(Saved entries)
····················

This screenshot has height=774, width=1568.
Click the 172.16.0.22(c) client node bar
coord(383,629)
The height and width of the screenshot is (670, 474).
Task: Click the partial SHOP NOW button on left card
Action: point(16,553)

····················

Every entry above must be reproduced exactly.

| Response area |
This screenshot has height=774, width=1568.
Click the 172.16.0.22(c) client node bar
coord(383,629)
The height and width of the screenshot is (670, 474).
Task: Click the partial SHOP NOW button on left card
Action: point(16,553)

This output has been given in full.